Pedro hizo una mueca mientras la miraba.


—Se me había olvidado decírtelo. No me mires así. Primero, invade tu casa tu tía abuela y comienza a causar problemas a toda la familia. Después me hablas de ese hombre del parque. Creía que te lo había dicho.


Paula inspiró y exhaló intentando no perder la paciencia.


—¿Y por qué no me lo cuentas ahora?


—Lo descubrí ayer, en la biblioteca —comenzó a contarle y completó su explicación sobre lo que había encontrado.


—Christian Bradford —dijo Paula en voz alta, intentando ver cómo sonaba el nombre—. Me resulta familiar. Me pregunto si alguna vez habré visto alguno de sus cuadros. Supongo que no sería extraño, puesto que vivió y murió en esta zona.


—¿No lo estudiaste en el instituto?


—En el instituto yo no estudiaba nada, a menos que me gustara. No iba demasiado bien en clase y para mí la pintura ha sido más una afición que otra cosa. No quería trabajar como pintora porque me gustaba disfrutar de la pintura. Y siempre he querido ser naturalista.


—¿Una ambición? —Pedro sonrió—. Paula, estás arruinando tu imagen.

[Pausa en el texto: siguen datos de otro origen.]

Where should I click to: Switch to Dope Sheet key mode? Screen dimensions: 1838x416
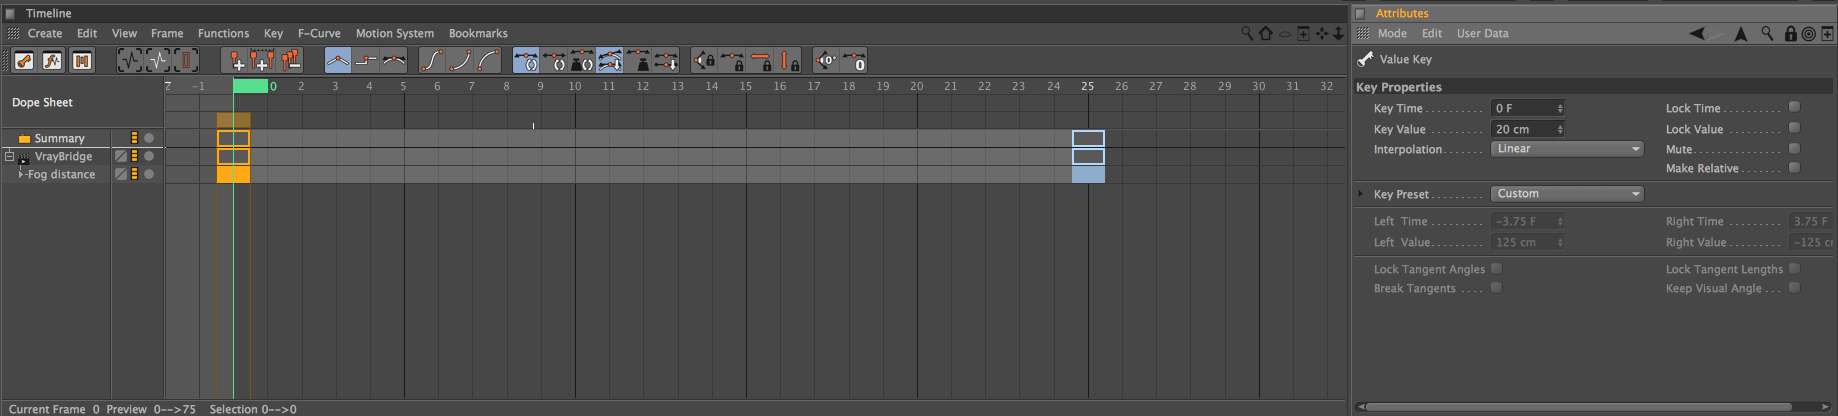click(x=24, y=61)
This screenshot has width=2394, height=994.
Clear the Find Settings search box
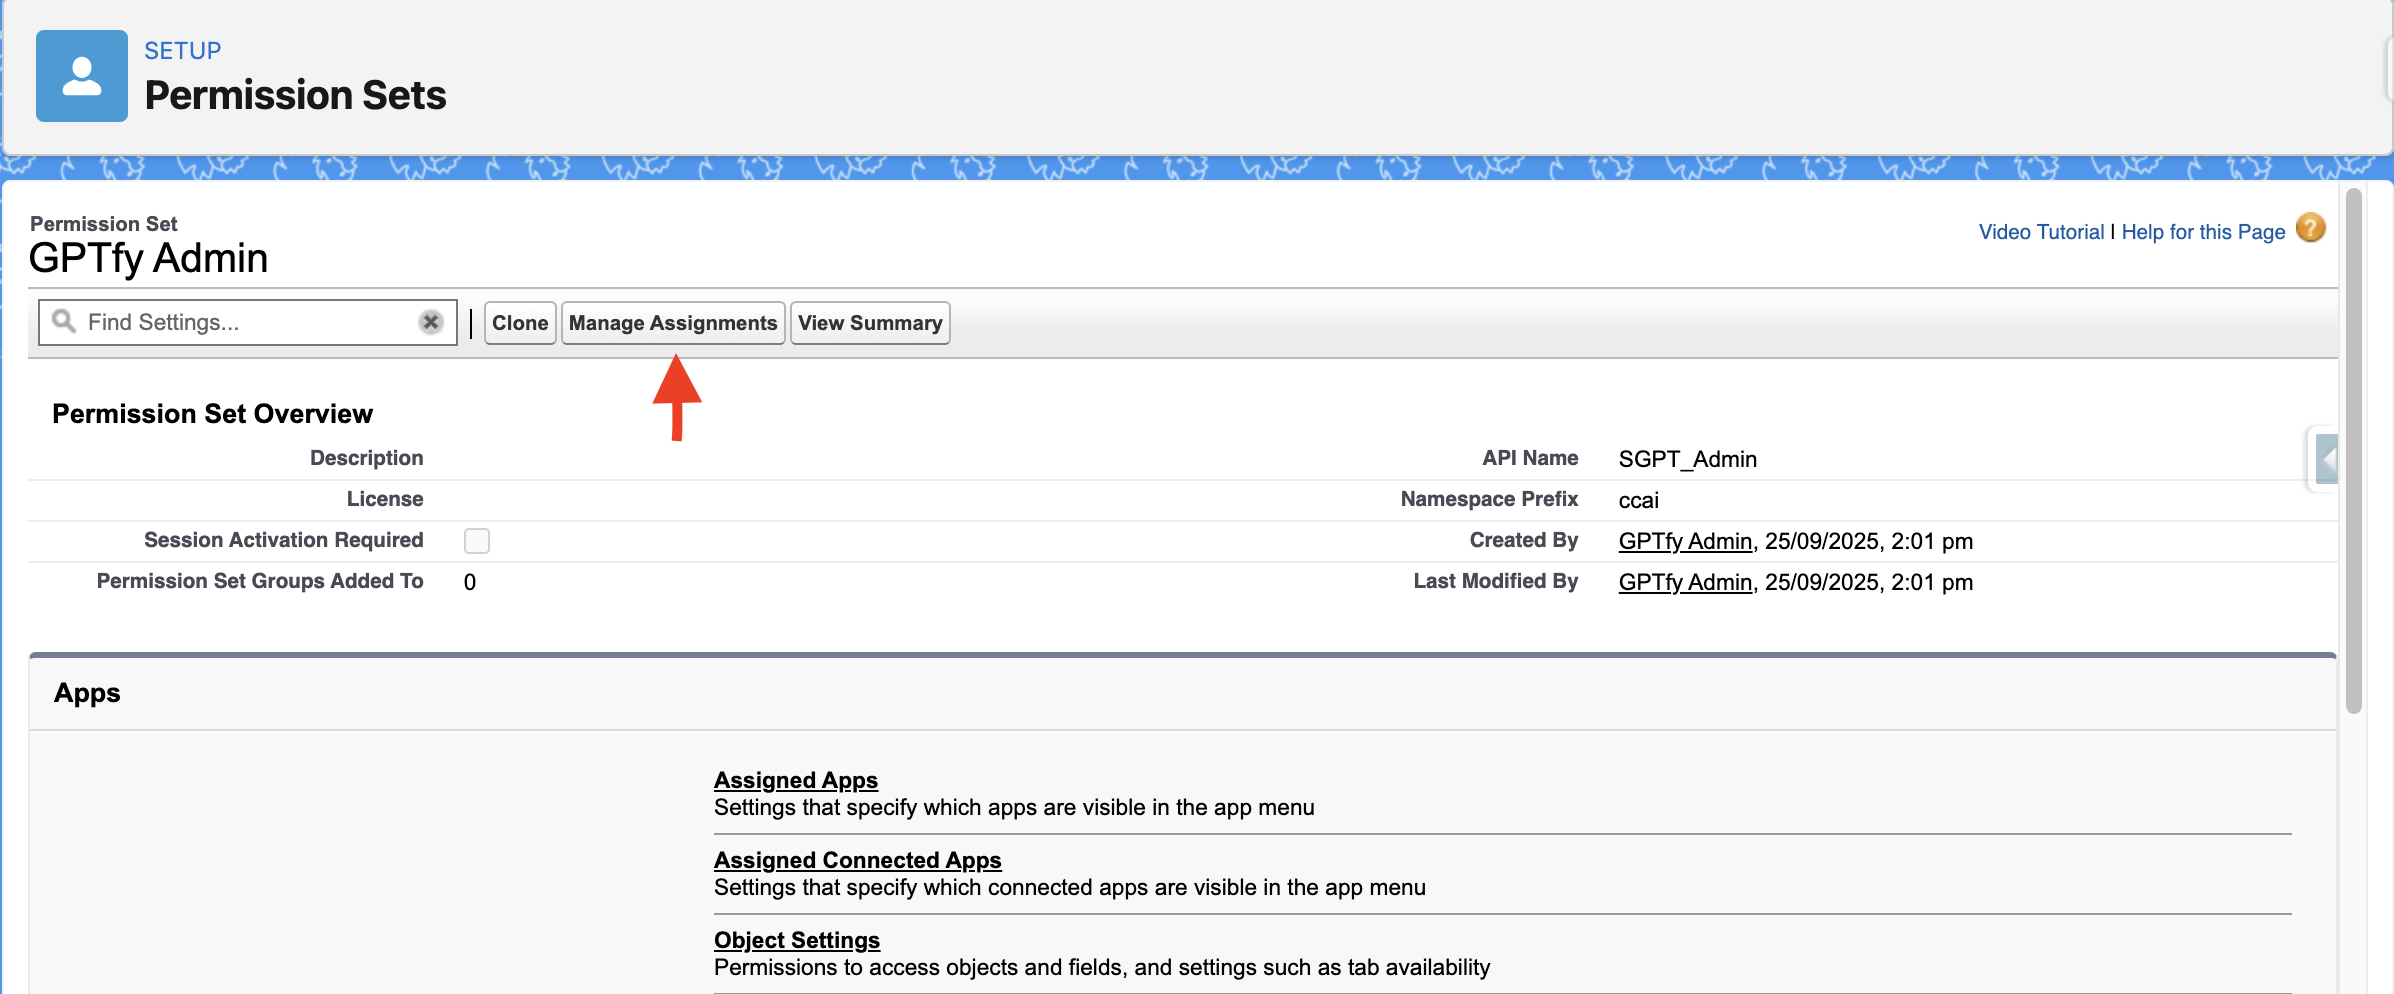(431, 322)

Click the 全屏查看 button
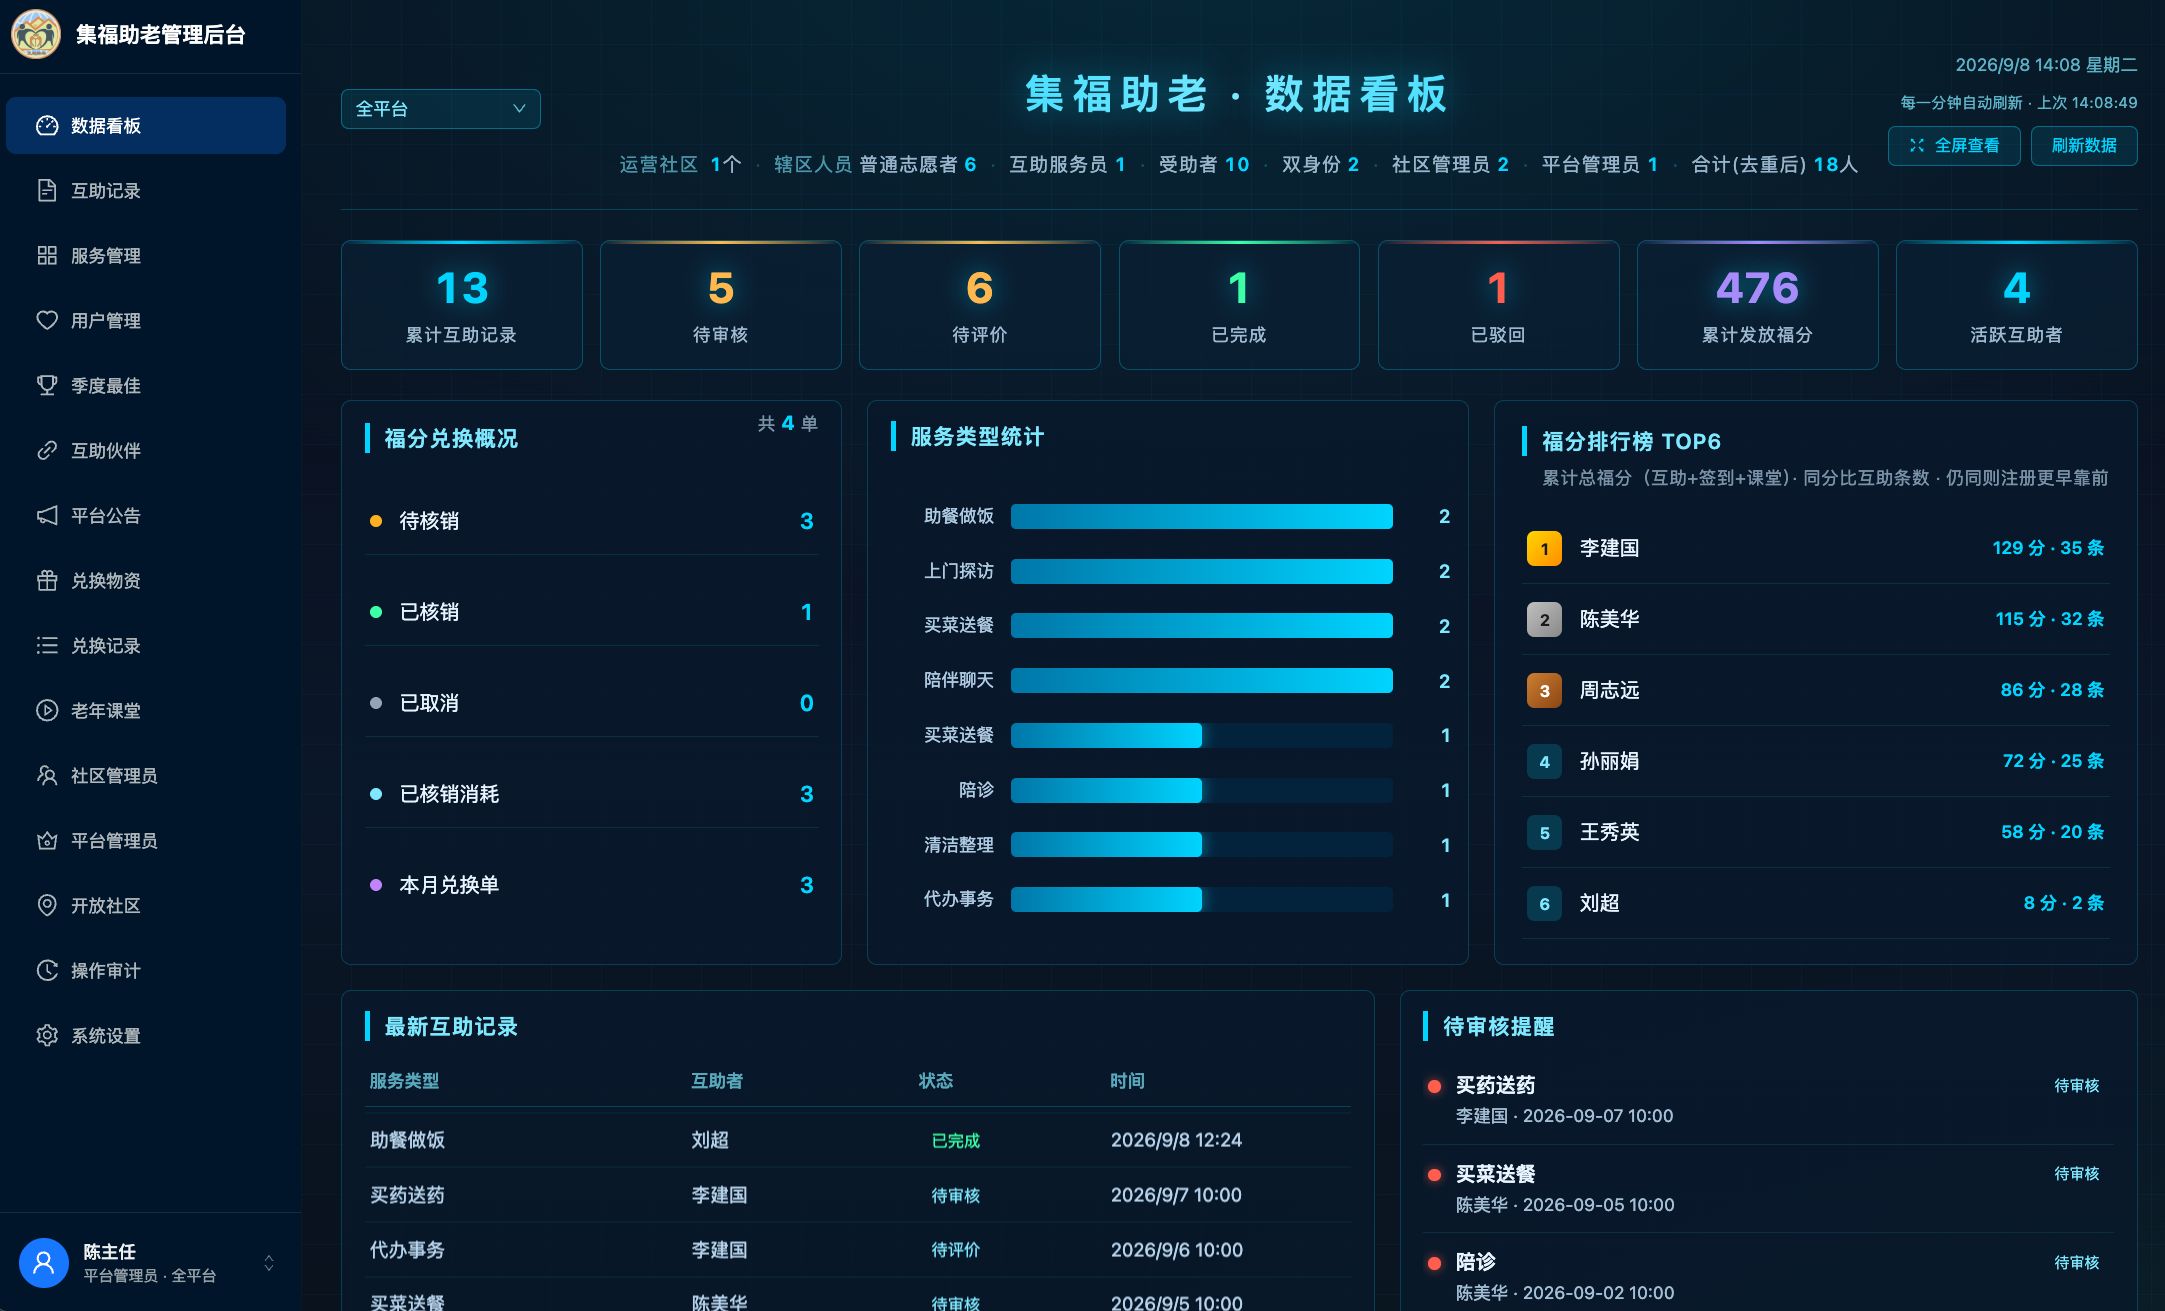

—Bueno, ha sido la única. Todo el mundo tiene derecho a tener alguna. Bradford, Bradford —repitió—. Juraría que me suena —cerró los ojos y volvió a abrirlos cuando llegaron a Las Torres—. ¡Ya lo tengo! Conocimos a un Bradford. Creció en la isla. Hernan, Hernan Bradford. Era un chico sombrío, malhumorado. Tenía algunos años más que yo. Probablemente ahora tenga treinta. Se fue de aquí hace diez o doce años, pero me parece haber oído que ha vuelto. Tiene una casa en el pueblo. Dios mío, Pedro, si es el nieto de Christian, quizá sea la misma casa.


—No adelantemos acontecimientos. Es preferible ir paso a paso.


—Si estás buscando una pista más razonable, hablaré con Susana. Ella lo conocía un poco mejor. Recuerdo que lo tiró de su motocicleta el día que le dieron el carné de conducir.